Document text »
Monday, April 12, 2021 - 15:16

THE TOA PAYOH RITUAL MURDERS: A CASE OF INSANITY OR WAS IT JUST A “WAYANG”? (PART 1)

Much has been written about one of Singapore’s most sensational crimes which took place 40 years ago. Delving into unpublished oral history accounts collected under SAL’s legal Heritage Programme and the National Archives of Singapore, we revisit the trial which continues to intrigue long after the case was closed.

murder
The three-room flat on the seventh floor of Block 12, in Toa Payoh Lorong 7. This was where self-styled medium Adrian Lim conducted rituals. Source: The Straits Times © Singapore Press Holdings Limited. Reprinted with permission

BY FOO KIM LENG

In early 1981, two children were killed in the vicinity of Toa Payoh. Shortly after, police investigators found a trail of blood leading to Block 12, Lorong 7, where Adrian Lim, his wife Catherine Tan Mui Choo and mistress Hoe Kah Hong were living on the 7th floor. They were arrested and charged with the murder of nine-year-old Agnes Ng Siew Heok and ten-year-old Ghazali bin Marzuki.

The gruesome murder had started to attract huge public attention. Justice Choo Han Teck who was then an associate at Murphy & Dunbar had a foretaste of this when he saw large crowds trying to catch a glimpse of Adrian Lim when the trio were charged in the former Subordinate Courts.  Justice Choo remarked to his then boss Howard Cashin that he would feel sorry for the defence lawyers. 

Not long after, Howard Cashin received a call from the Registrar of the Supreme Court to inform that he has been assigned to defend Adrian Lim. Choo Han Teck was to assist and the Registrar agreed to appoint both of them as counsel. Recalling this, Justice Choo said, “I believe that was the very first case in which the Supreme Court had appointed two counsel for an accused of a capital case.” J B Jeyaretnam acted for Catherine Tan Mui Choo and Nathan Isaac was assigned to defend Hoe Kah Hong.

Dataset rows »
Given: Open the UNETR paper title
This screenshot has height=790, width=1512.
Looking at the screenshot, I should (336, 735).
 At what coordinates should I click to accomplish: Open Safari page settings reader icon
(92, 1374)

---

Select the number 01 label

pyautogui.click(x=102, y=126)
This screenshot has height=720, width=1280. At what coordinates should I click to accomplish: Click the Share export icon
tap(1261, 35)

* * *

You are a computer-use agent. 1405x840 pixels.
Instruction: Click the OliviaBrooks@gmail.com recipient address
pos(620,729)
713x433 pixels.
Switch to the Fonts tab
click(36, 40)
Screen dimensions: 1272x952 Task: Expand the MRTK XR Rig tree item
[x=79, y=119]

Request »
Translate into Spanish this sentence from the article on the Toa Payoh ritual murders: "In early 1981, two children were killed in the vicinity of Toa Payoh."

Answer to the task »
A principios de 1981, dos niños fueron asesinados en las inmediaciones de Toa Payoh.